The effect of high energy protons and γ-irradiation on the structural properties, surface-energies, and toxicological properties of polyvinyl chloride (PVC) were studied due to the role PVC products play in many technologies including the nuclear industry. Accelerated 1–4 MeV protons impacting on PVC in vacuum lead to the formation of polyenyl radicals as shown by EPR and to an increase in free surface energy due to functionalization of the surface of the irradiated polymer. γ-irradiation leads to the formation of unsaturated bonds, carbonyl and hydroxyl groups as shown by IR and to the release of HCl.
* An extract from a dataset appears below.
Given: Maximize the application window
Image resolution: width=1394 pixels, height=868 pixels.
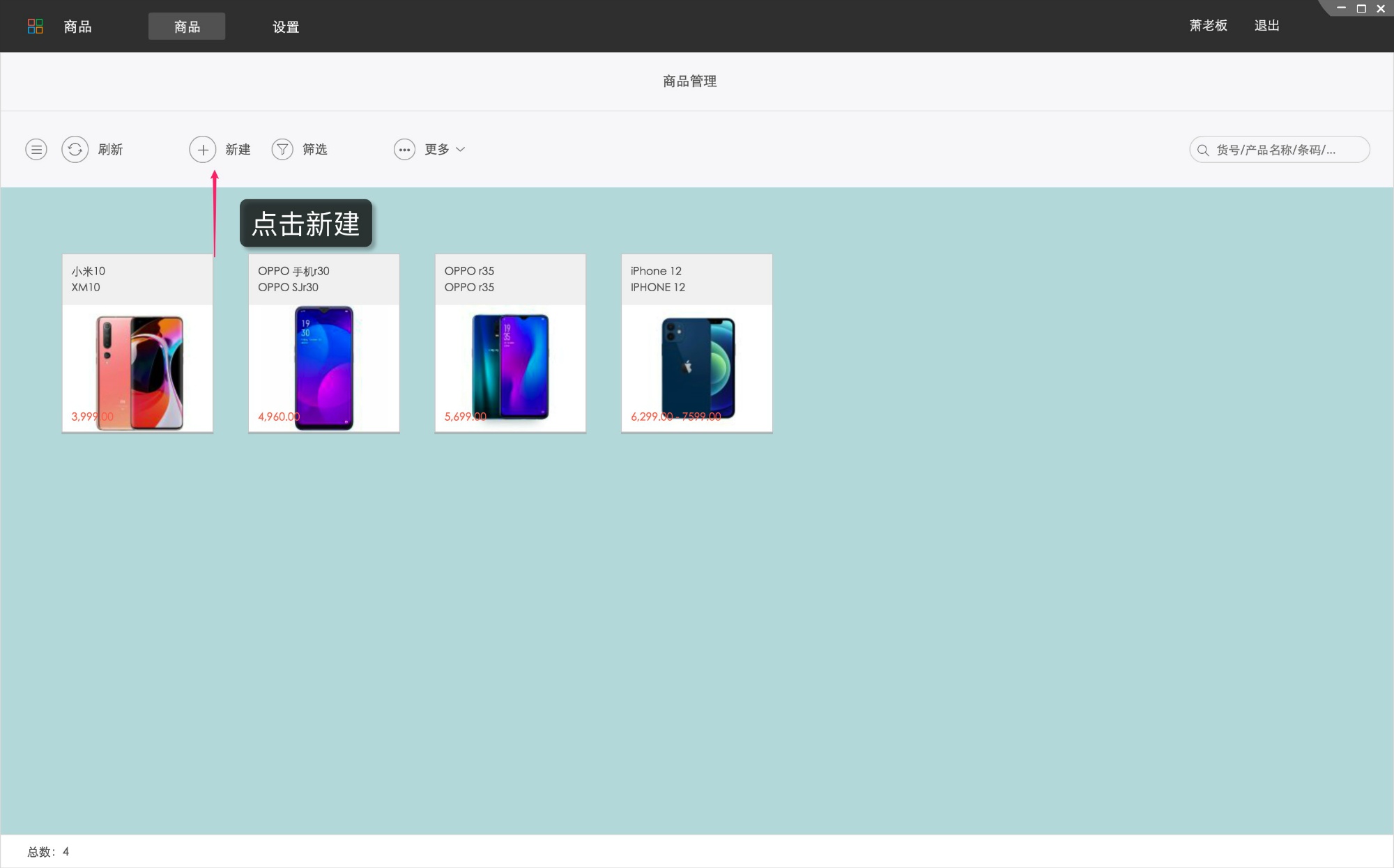Looking at the screenshot, I should pyautogui.click(x=1361, y=9).
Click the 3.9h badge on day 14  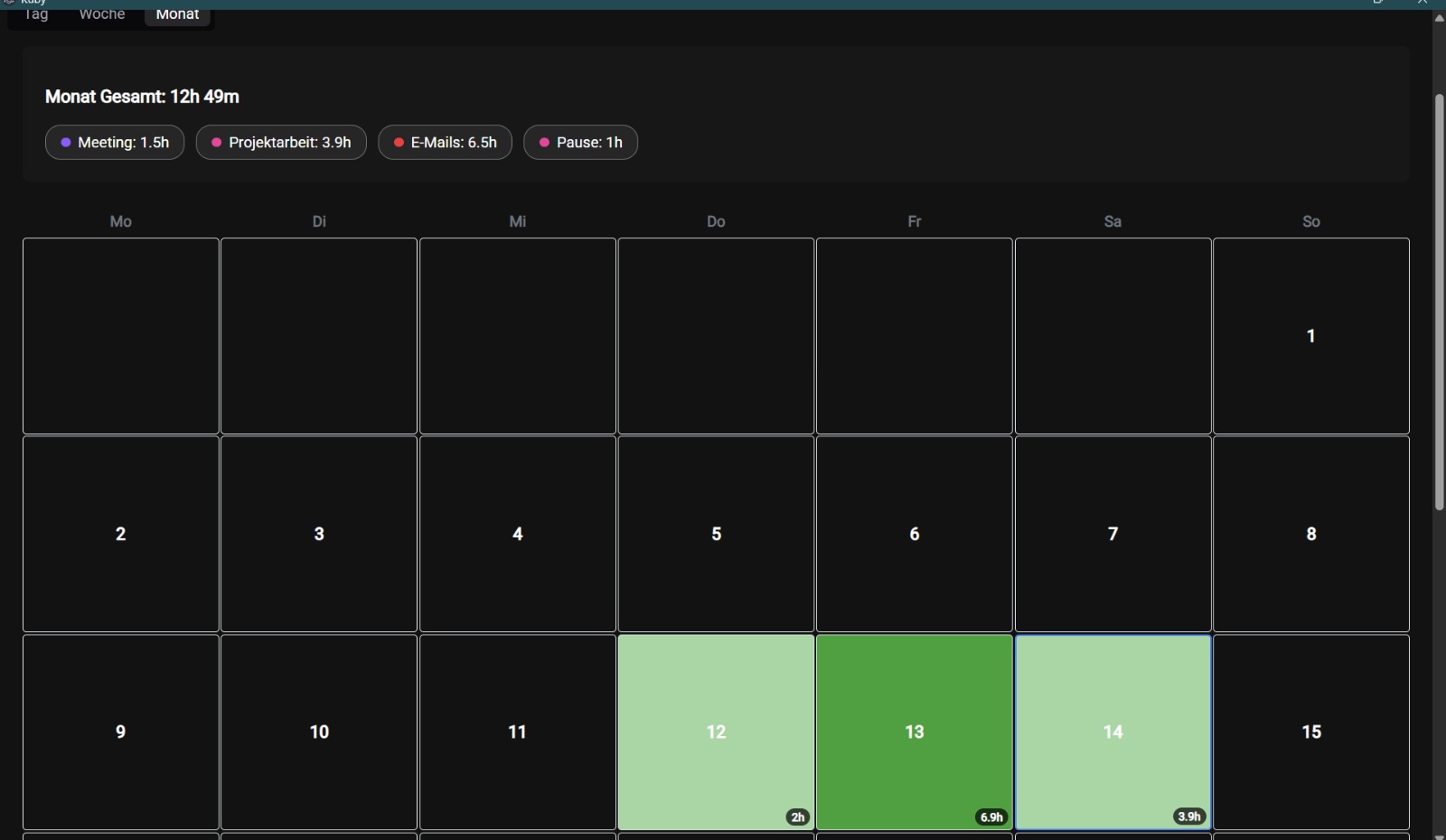pyautogui.click(x=1189, y=816)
Correlated molecular orbital theory calculations of reaction thermodynamics were used to aid in the development of a mechanism in the absence of oxygen. The formation and accumulation of chromophores and auxochromic groups during γ-radiolysis of PVC leads to a gradual change of the initial white color of the polymer to yellow and then to brown and black with high sensitivity. A mixture of powdered PVC and silicate glue was used to determine the profile of a 60Co γ-radiation beam on targets with a complex relief. γ-irradiated polymer does not have a local irritating effect due to a single application to the skin of mice in an adhesive mixture at a concentration of up to 5000 mg/kg. γ-radiolysis of PVC powder in air with a dose of up to 1400 kGy does not affect its acute toxicity when administered intragastrically to BDF1 mice. PVC and its γ-irradiated analogs are non-toxic at doses ≤5000 mg/kg.